Publication information
- Publisher: Inuit Broadcasting Corporation
- Schedule: Special issue
- Format: One-shot
- Genre: Superhero
- Publication date: 1989
- No. of issues: 1

Creative team
- Created by: Barney Pattunguyak, Peter Tapatai
- Written by: Nick Burns
- Penciller: Nick Burns
- Inker: Nick Burns
- Letterer: Nick Burns
- Colorist: Chris Chuckry

= Super Shamou =

Super Shamou is an Inuk superhero that appeared in short films produced by the Inuit Broadcasting Corporation as well as a comic book. Super Shamou was created by Barney Pattunguyak and Peter Tapatai and first appeared in an IBC broadcast in 1987. Super Shamou is the first comic printed in Inuktitut. The comic book was bilingual featuring both French and English editions, and both versions also included an Inuktitut translation. The comic was written and drawn by Nick Burns, with Micah Lightstone providing the Inuktitut translation.

==Creation==
Pattunguyak and Tapatai were involved in producing and hosting television shows in the Kivalliq Region when the Inuit Broadcasting Corporation formed in 1981. According to an interview with Tapatai upon being named to the Order of Nunavut in 2020, Super Shamou originated as an experiment using a three-quarter-inch recorder to shoot Tapatai lying on a table wearing a baseball cap and a white sheet.
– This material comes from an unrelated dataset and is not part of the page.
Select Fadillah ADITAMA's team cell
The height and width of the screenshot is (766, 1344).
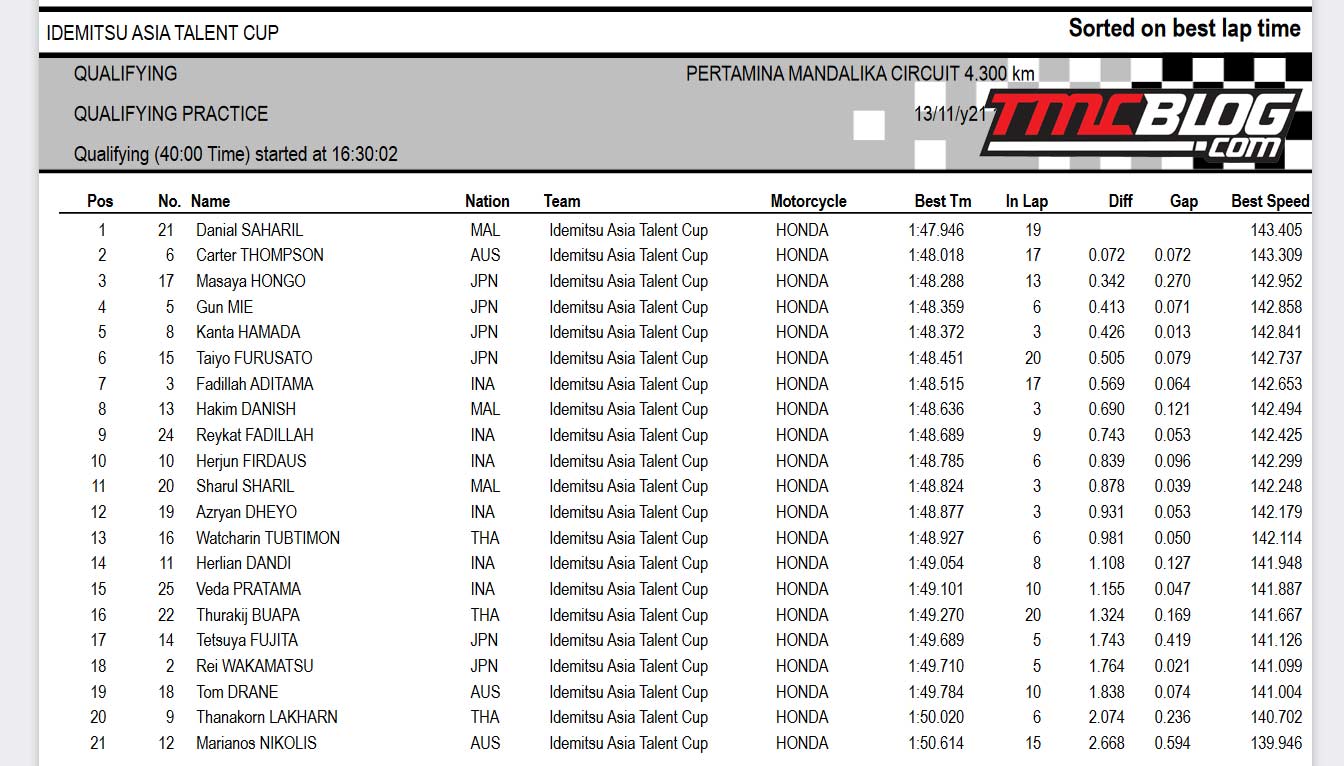[628, 384]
A thread was attached to the cap and yanked to create a flying effect. 150 episodes of Super Shamou were shot in total, with 3 episodes making it on air.

==Characterization==
Super Shamou's secret identity is Peter, a mild-mannered Inuk man. Peter is awoken one night by a spirit who provides him with a necklace that grants super powers and informs him that he has been chosen to protect the Arctic.

===Likeness===
Super Shamou's comic book design was inspired by Peter Tapatai who also depicted the character on television.

==Abilities==
Super Shamou has super hearing and is always alert to Inuit in distress. Super Shamou can fly, has superhuman strength, and is resistant to cold. He uses his powers to watch over the Arctic, keep Inuit safe, and encourage healthy habits.

==Cultural impact==
As a character created by two Inuk artists, Super Shamou is seen as a credible Inuit representation which contributed to the character's popularity among Inuit.
The character served as an educational tool directed towards Inuit children to expose them to Inuit traditions and the Inuktitut language.
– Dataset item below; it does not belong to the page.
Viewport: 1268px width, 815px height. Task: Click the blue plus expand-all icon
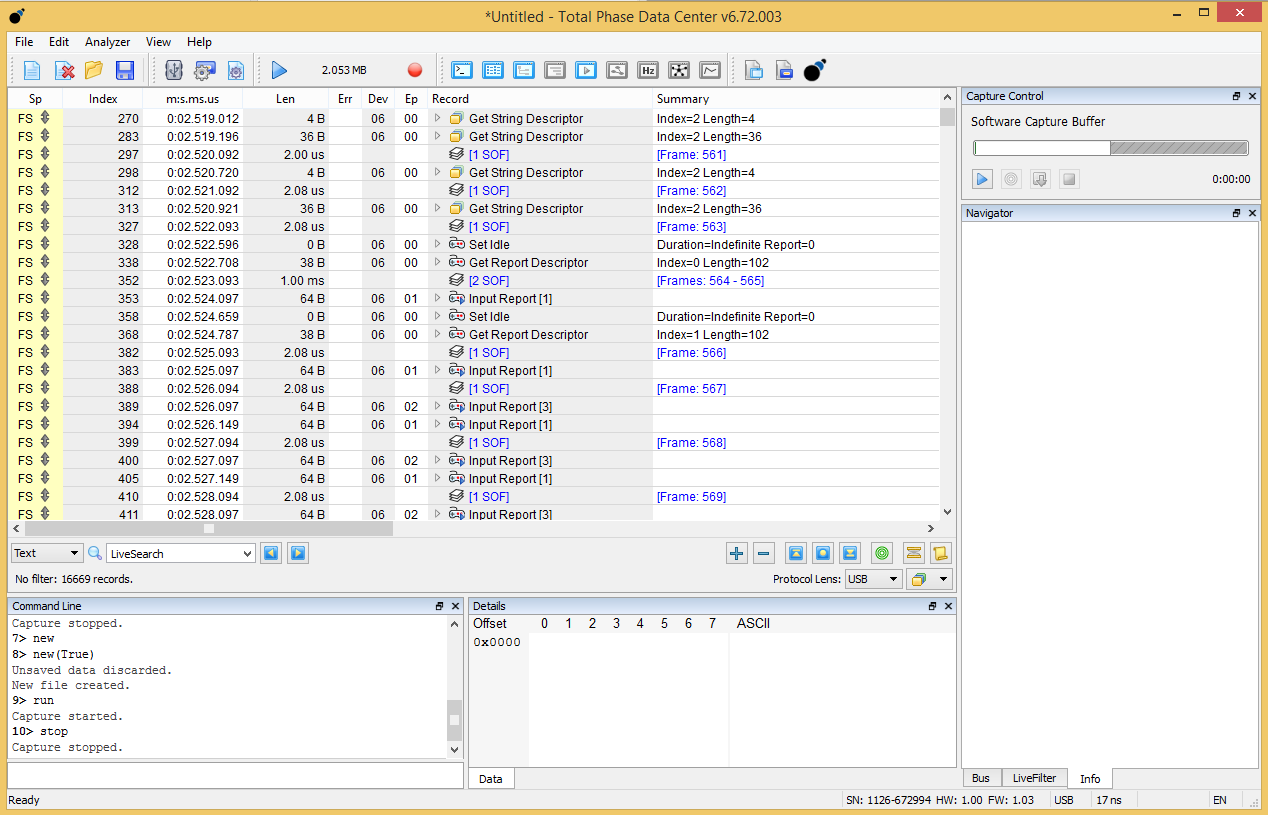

Extracts of Super Shamou television footage were shown at the Royal Anthropological Institute of Great Britain and Ireland Third International Festival of Ethnographic Film where it was displayed as an example of Inuit television and noted for using the convention of comic book heros to express Inuit identity. Super Shamou has also been featured in the Nunavut Tunngavik Incorporated’s Inuktitut film festival as part of Nunavut Day celebrations.

Super Shamou has been compared to other Inuit cultural productions and contrasted with government produced comic book characters such as Captain Al Cohol.

Peter Tapatai was awarded an Order of Nunavut in part as recognition for creating the character.